HCM is a disease in which a portion of the myocardium enlarges, creating functional impairment of the heart. It is the leading cause of sudden death in young athletes. Diagnosing HCM is challenging since athletes can present with physiological hypertrophy, in which their hearts appear large, but do not feature the pathological abnormality of HCM. The current standard of care requires precise phenotyping of the two similar conditions by a highly trained cardiologist.
"Our research has demonstrated for the first time that machine-learning algorithms can assist in the discrimination of physiological versus pathological hypertrophic remodeling, thus enabling easier and more accurate diagnoses of HCM," said senior study author Partho P. Sengupta, MD, Director of Cardiac Ultrasound Research and Professor of Medicine in Cardiology at the Icahn School of Medicine at Mount Sinai. "This is a major milestone for echocardiography, and represents a critical step toward the development of a real-time, machine-learning-based system for automated interpretation of echocardiographic images. This could help novice echo readers with limited experience, making the diagnosis rapid and more widely available."
Using data from an existing cohort of 139 male subjects who underwent echocardiographic imaging at ISMMS (77 verified athlete cases and 62 verified HCM cases), the researchers analyzed the images with tissue tracking software and identified variable sets to incorporate in the machine-learning models. They then developed a collective machine-learning model with three different algorithms to differentiate the two conditions. The model demonstrated superior diagnostic ability comparable to conventional 2D echocardiographic and Doppler-derived parameters used in clinical practice.

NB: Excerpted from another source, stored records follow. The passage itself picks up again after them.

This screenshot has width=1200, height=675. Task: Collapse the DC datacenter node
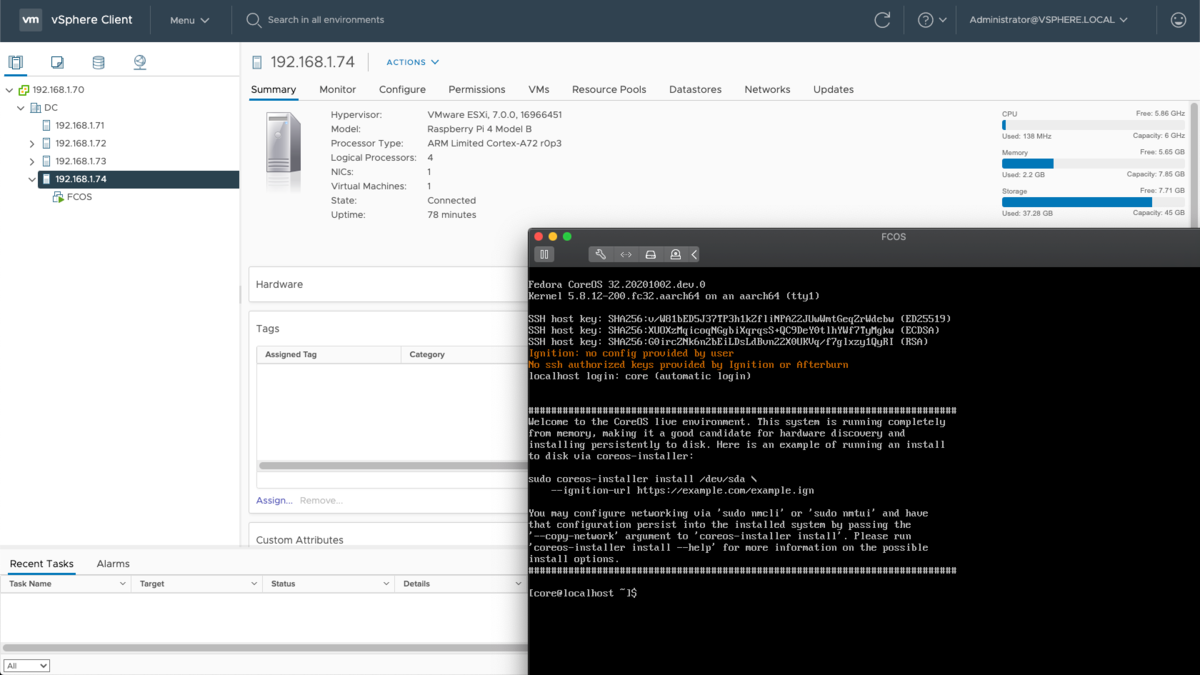[x=20, y=107]
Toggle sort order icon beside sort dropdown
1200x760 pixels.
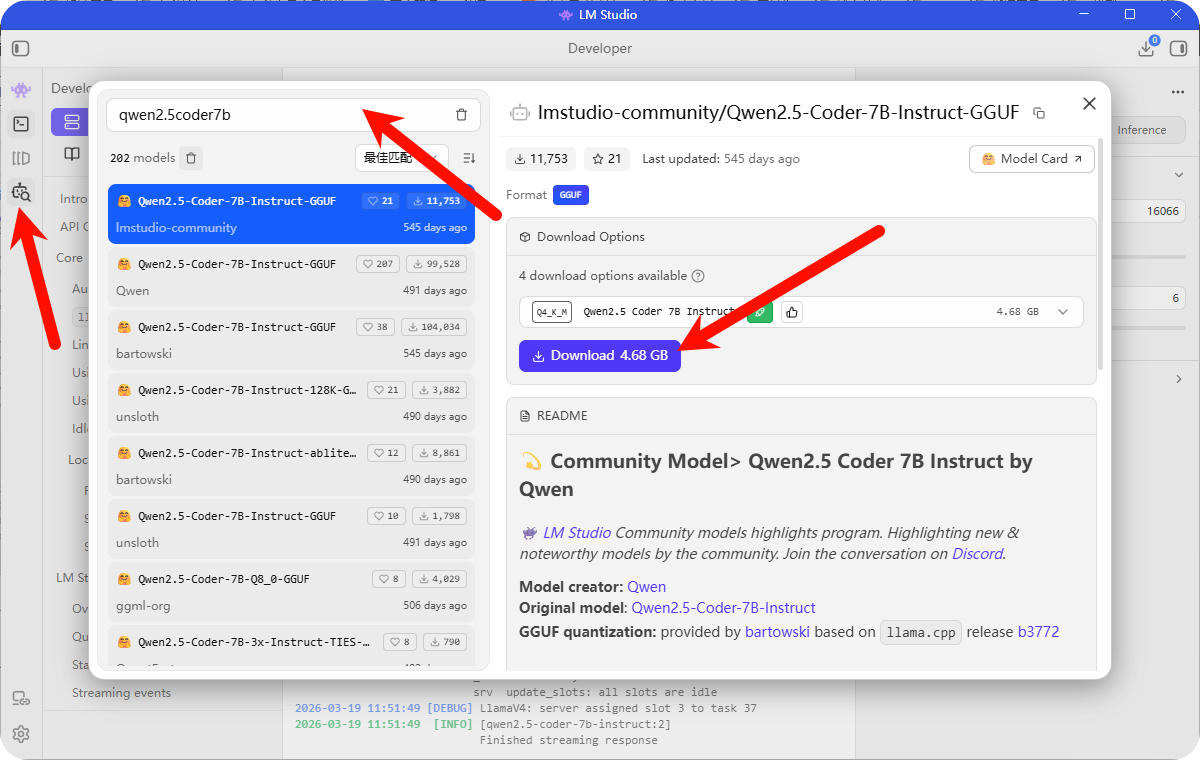pyautogui.click(x=469, y=158)
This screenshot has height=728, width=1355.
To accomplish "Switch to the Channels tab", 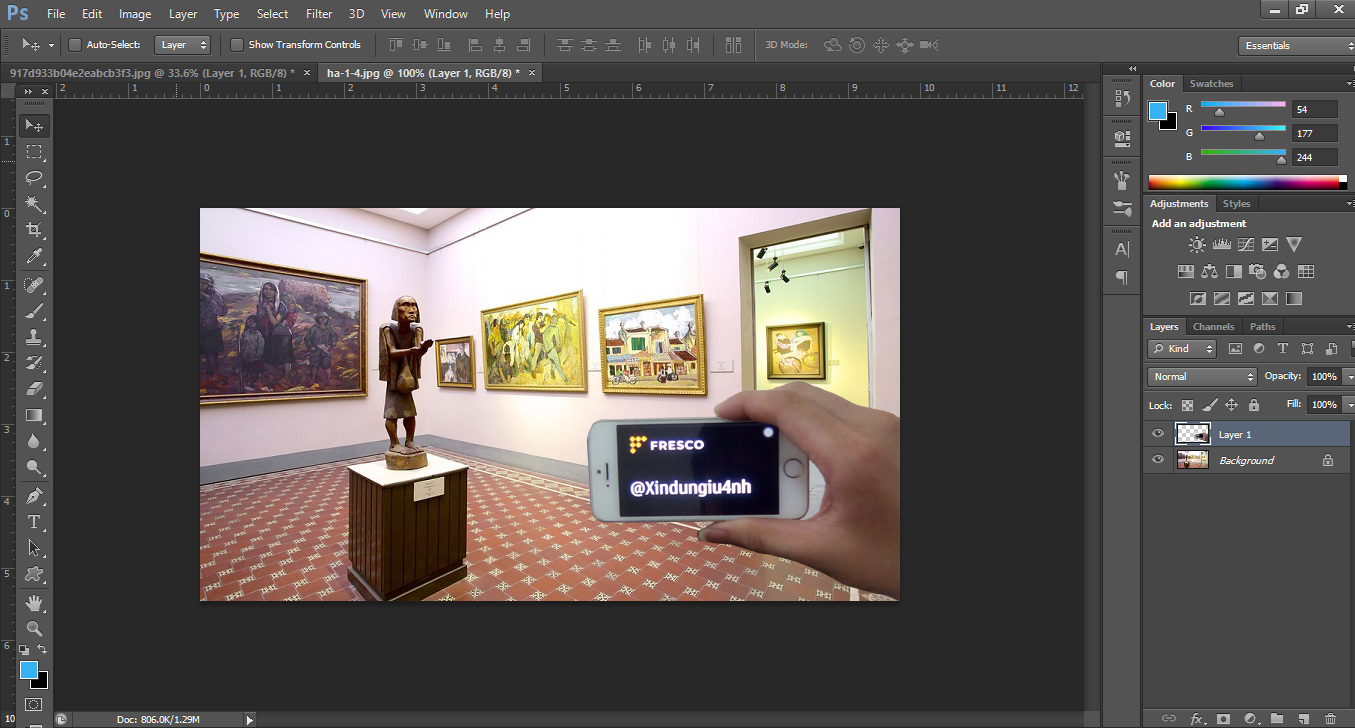I will (1213, 327).

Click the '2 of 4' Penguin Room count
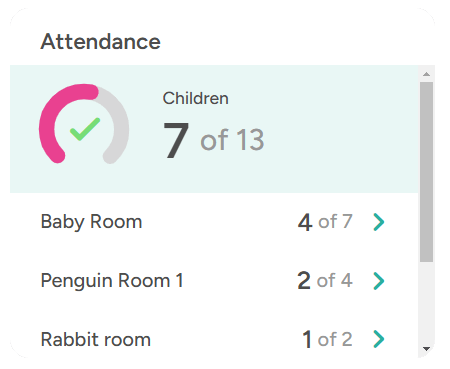pos(325,281)

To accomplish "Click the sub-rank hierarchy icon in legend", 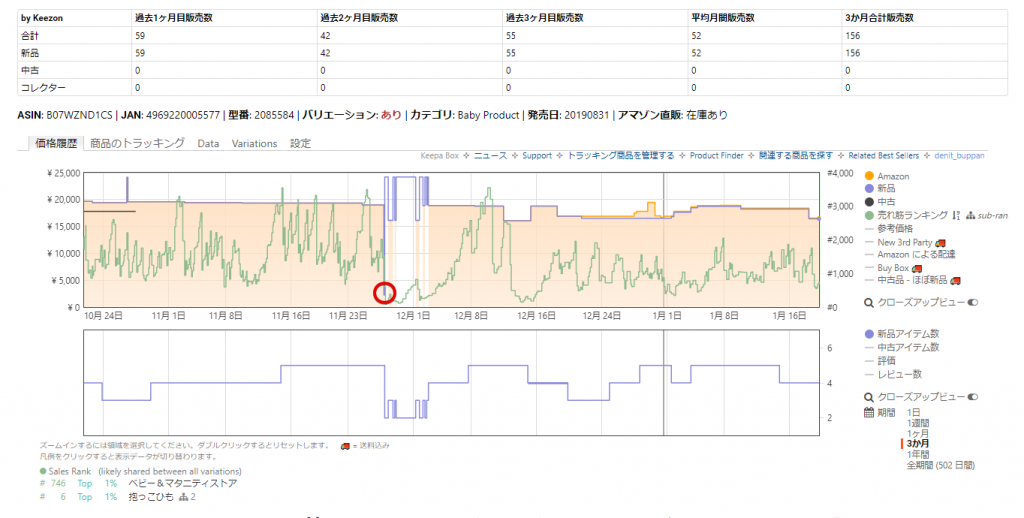I will tap(970, 215).
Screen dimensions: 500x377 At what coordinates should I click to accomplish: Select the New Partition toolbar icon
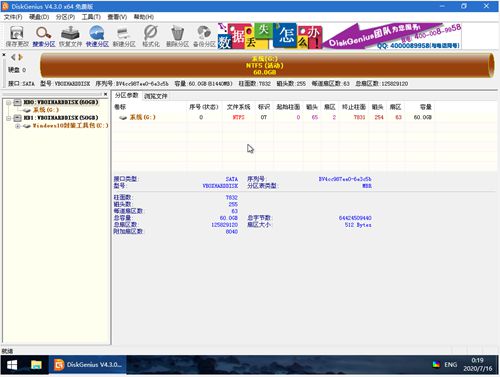pyautogui.click(x=124, y=36)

"Our approach shows a promising trend in using automated algorithms as precision medicine techniques to augment physician-guided diagnosis," said study author Joel Dudley, PhD, Director of the Institute for Next Generation Healthcare and Director of the Center for Biomedical Informatics at ISMMS. "This demonstrates how machine-learning models and other smart interpretation systems could help to efficiently analyze and process large volumes of cardiac ultrasound data, and with the growth of telemedicine, it could enable cardiac diagnoses even in the most resource-burdened areas."